> **AIM 1**
Swap "double arrow" for "two-headed arrow" in the rows, starting with the line that contains "Where should I click to: Click the legend text on Ordinary" and going on through the line that contains "Where should I click to: Pick". Write out only those lines again, with everything else left as it is.
# Start of PAGE EXCERPT
Huawei’s comeback: 2023 revenue approaches $100B with smart devices gaining ground

Huawei  expects to report revenue exceeding 700 billion yuan ($98.5 billion) for 2023, according to comments from rotating deputy chairman Ken Hu in an internal new year message seen by Reuters.

Mr. Hu Houkun (Ken Hu), Huawei’s deputy chairman                              Photo Credit: Huawei

That optimistic forecast offers further evidence that Huawei is rebounding after U.S. sanctions starting in 2019 crippled some of its business lines by restricting access to critical global technologies such as advanced chips.

“Thanks to our partners across the value chain for standing with us through thick and thin. And I’d also like to thank every member of the Huawei team for embracing the struggle – for never giving up,” Hu said.

“After years of hard work, we’ve managed to weather the storm. And now we’re pretty much back on track.”

“In 2023, we expect to wrap up the year with over 700 billion yuan [US$98.9 billion] in revenue,” he added.   That would be a 9% increase on sales from 2022, when the comparable rate of global telecom revenue growth was less than 1%.
# End of PAGE EXCERPT
> **AIM 2**
Extend the article on Huawei's 2023 revenue, beginning right after its last sentence.
# Start of EXERCISE MATERIALS
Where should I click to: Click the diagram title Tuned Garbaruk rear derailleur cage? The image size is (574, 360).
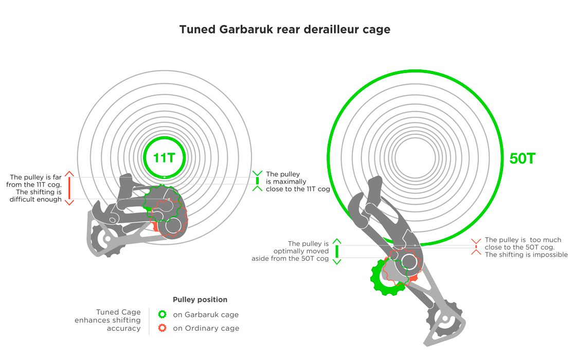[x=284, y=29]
# End of EXERCISE MATERIALS
# Start of EXERCISE MATERIALS
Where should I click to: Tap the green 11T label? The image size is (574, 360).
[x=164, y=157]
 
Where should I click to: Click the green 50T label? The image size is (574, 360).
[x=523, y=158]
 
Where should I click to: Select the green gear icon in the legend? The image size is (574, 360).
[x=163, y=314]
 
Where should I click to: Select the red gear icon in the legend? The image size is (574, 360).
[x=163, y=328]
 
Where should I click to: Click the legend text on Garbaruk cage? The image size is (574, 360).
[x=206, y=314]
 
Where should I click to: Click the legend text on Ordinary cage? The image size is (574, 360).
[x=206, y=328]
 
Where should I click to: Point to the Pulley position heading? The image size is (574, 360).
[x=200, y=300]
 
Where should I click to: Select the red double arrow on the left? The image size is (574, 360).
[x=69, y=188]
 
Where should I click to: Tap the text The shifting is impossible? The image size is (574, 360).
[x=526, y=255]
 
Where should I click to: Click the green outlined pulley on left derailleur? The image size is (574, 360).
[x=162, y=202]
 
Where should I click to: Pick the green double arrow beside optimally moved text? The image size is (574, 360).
# End of EXERCISE MATERIALS
> **RIGHT ANSWER 1**
Where should I click to: Click the legend text on Ordinary cage? The image size is (574, 360).
[x=206, y=328]
 
Where should I click to: Point to the Pulley position heading? The image size is (574, 360).
[x=200, y=300]
 
Where should I click to: Select the red two-headed arrow on the left? The image size is (574, 360).
[x=69, y=188]
 
Where should I click to: Tap the text The shifting is impossible? The image size is (574, 360).
[x=526, y=255]
 
Where should I click to: Click the green outlined pulley on left derailleur? The image size is (574, 360).
[x=162, y=202]
 
Where should I click to: Pick the green two-headed arrow beside optimally moved text? The image size is (574, 360).

> **RIGHT ANSWER 2**
Indeed, 2023 has been a very difficult year for telecom network equipment makers such as Ericsson and Nokia.  Ericsson’s revenues for the first nine months fell 7% on a constant-currency basis. Nokia’s were down 3%.


What sectors might be responsible for the 9% sales growth Huawei expects this year? From the first paragraph of Ken Hu’s commentary.

“Our ICT infrastructure business has remained solid, and results from our device business surpassed expectations. Both our digital power and cloud businesses are growing steadily, and our intelligent automotive solutions have become significantly more competitive.”

Huawei’s improvement might be due to the upbeat performance of its devices business which includes smartphones and smartwatches. In 2020, the company’s consumer unit accounted for about 54% of all Huawei’s revenues, but its sales halved the following year. It was badly hurt by sanctions because smartphones have a greater need than networks do for advanced chips. Huawei was also cut off from Google software that runs on other Android smartphones. Its response to all this included the sale of Honor, a big smartphone subsidiary.

This past August, Huawei launched its Mate 60 series of smartphones, which are believed to be powered by a domestically developed chipset. The release was widely viewed as marking Huawei’s comeback into the high-end smartphone market after years of struggling under U.S. sanctions.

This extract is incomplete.